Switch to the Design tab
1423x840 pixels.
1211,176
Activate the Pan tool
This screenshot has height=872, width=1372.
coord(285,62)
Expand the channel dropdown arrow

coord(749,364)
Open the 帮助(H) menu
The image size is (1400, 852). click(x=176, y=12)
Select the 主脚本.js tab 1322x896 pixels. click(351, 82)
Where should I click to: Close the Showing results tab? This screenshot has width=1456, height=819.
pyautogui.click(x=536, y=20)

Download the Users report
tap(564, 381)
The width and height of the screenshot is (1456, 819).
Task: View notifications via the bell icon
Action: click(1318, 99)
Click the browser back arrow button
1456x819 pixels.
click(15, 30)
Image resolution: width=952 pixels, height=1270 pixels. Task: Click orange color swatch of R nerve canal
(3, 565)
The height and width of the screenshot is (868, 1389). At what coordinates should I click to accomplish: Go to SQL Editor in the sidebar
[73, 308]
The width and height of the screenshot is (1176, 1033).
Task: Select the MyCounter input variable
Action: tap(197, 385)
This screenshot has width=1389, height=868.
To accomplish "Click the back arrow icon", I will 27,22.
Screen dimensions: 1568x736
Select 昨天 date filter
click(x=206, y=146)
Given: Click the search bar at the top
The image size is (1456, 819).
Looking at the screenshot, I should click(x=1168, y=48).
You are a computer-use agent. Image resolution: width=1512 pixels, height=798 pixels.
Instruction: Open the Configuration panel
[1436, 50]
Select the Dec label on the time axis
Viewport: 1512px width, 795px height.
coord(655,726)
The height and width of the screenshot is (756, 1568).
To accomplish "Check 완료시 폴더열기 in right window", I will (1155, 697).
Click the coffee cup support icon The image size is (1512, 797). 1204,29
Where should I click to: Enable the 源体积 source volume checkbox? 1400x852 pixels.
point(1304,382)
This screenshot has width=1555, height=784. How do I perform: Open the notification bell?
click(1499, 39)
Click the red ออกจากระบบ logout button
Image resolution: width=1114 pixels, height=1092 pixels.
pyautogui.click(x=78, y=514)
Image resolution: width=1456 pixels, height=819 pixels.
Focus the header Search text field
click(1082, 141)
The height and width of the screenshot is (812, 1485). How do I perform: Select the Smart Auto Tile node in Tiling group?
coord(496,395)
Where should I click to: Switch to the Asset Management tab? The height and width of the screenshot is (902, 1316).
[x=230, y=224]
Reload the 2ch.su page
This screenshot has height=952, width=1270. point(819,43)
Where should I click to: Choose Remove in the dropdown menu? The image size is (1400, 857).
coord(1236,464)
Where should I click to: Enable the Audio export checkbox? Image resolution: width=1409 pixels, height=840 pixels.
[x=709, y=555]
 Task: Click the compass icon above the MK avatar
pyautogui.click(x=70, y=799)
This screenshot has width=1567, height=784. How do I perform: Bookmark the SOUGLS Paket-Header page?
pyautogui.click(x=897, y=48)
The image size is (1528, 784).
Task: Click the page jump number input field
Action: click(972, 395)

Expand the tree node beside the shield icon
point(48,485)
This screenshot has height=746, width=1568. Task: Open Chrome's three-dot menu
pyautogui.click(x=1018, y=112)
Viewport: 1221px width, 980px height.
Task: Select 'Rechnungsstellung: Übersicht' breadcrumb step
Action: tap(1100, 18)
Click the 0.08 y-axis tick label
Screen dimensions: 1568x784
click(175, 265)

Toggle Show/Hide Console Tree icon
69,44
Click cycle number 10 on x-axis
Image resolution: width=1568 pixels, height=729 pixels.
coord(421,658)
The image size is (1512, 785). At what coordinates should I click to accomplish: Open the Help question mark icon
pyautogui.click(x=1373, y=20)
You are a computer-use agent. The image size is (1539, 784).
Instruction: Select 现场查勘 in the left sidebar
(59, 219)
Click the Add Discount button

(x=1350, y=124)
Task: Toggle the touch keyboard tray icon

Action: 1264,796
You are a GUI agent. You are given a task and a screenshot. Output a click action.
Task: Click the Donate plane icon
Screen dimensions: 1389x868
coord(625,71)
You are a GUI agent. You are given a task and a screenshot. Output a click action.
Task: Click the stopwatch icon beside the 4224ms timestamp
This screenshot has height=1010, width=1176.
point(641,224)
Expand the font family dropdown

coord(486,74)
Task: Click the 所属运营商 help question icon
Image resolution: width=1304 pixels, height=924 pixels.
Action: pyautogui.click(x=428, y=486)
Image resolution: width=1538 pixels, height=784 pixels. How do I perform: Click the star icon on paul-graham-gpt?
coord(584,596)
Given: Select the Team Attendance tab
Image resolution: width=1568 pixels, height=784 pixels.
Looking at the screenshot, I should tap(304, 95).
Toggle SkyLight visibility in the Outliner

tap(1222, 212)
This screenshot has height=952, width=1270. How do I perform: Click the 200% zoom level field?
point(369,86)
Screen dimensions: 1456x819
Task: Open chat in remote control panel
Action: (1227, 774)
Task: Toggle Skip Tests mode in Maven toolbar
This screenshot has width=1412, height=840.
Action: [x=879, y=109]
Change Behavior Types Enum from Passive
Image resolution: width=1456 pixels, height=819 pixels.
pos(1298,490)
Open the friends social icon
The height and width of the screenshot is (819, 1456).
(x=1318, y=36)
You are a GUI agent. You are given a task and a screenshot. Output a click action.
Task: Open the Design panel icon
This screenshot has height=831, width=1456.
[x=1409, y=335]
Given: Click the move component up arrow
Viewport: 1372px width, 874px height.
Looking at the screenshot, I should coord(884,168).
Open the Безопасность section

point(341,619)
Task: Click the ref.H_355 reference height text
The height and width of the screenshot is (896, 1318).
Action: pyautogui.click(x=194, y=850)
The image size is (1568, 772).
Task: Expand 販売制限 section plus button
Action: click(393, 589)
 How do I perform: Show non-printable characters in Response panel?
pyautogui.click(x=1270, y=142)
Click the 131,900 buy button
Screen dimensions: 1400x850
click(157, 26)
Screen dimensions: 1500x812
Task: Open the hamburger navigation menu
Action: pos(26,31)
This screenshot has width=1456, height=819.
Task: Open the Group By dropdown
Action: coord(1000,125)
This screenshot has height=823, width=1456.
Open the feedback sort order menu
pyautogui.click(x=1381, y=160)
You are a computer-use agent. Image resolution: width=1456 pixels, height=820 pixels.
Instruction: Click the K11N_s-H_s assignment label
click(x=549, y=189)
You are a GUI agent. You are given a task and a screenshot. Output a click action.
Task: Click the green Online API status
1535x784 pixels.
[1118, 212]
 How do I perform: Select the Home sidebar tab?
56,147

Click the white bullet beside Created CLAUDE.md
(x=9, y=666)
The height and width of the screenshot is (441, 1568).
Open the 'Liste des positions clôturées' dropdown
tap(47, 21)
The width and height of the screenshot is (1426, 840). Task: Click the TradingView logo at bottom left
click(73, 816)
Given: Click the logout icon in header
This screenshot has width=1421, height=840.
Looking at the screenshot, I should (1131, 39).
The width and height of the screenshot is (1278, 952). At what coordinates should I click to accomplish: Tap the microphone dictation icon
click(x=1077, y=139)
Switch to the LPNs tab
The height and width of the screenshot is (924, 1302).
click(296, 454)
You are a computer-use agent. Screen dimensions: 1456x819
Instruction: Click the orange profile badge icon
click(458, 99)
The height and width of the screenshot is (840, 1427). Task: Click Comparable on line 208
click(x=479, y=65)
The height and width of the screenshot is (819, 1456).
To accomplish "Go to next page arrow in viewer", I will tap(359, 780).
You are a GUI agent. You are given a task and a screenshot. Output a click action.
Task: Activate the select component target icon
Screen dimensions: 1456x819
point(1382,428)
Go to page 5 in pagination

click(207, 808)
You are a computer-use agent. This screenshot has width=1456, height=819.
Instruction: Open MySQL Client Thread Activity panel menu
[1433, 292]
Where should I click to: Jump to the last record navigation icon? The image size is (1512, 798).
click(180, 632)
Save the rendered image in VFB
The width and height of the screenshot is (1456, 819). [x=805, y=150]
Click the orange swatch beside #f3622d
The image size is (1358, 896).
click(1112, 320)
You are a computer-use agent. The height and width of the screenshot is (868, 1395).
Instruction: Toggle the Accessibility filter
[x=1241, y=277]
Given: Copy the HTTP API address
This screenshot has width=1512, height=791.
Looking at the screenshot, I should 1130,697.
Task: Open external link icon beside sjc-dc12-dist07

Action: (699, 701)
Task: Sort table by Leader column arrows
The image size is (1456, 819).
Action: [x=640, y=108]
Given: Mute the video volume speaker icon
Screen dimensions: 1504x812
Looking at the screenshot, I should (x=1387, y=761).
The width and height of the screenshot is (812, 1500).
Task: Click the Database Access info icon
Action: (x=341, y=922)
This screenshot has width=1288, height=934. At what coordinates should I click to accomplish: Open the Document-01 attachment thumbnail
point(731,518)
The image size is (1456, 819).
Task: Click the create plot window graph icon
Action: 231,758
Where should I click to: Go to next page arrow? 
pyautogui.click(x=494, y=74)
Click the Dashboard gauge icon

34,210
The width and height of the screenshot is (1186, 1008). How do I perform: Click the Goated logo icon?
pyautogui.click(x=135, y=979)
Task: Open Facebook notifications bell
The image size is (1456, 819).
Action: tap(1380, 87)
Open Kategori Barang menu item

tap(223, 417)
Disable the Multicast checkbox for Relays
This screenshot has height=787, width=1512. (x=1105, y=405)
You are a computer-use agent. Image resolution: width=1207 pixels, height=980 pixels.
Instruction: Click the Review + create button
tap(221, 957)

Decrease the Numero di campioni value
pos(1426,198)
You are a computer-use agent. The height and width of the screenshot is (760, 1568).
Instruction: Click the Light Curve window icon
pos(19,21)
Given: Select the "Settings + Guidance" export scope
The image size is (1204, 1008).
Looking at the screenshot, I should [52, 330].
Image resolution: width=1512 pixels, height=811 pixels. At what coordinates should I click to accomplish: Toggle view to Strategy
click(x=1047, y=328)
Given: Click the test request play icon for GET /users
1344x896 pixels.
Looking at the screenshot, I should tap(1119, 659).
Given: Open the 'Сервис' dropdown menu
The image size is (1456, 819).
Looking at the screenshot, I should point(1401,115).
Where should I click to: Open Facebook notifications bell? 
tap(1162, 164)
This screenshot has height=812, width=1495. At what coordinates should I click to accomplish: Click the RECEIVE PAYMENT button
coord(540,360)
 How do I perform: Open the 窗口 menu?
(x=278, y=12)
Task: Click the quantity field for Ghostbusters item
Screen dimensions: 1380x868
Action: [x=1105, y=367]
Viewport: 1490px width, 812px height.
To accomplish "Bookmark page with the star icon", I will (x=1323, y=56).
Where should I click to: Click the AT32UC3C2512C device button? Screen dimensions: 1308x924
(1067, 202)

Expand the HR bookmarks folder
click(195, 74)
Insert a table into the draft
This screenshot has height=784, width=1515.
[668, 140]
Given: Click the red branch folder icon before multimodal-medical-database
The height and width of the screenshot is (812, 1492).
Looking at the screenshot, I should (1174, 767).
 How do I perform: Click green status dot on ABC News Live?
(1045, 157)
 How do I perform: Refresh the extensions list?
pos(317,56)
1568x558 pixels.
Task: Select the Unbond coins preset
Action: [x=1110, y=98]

○ ○ ○ ○ ○

### About this exercise:
The answer must consist of every line from the entries that holds the string "component".

### Answer to this exercise:
Given: Click the move component up arrow
Task: Activate the select component target icon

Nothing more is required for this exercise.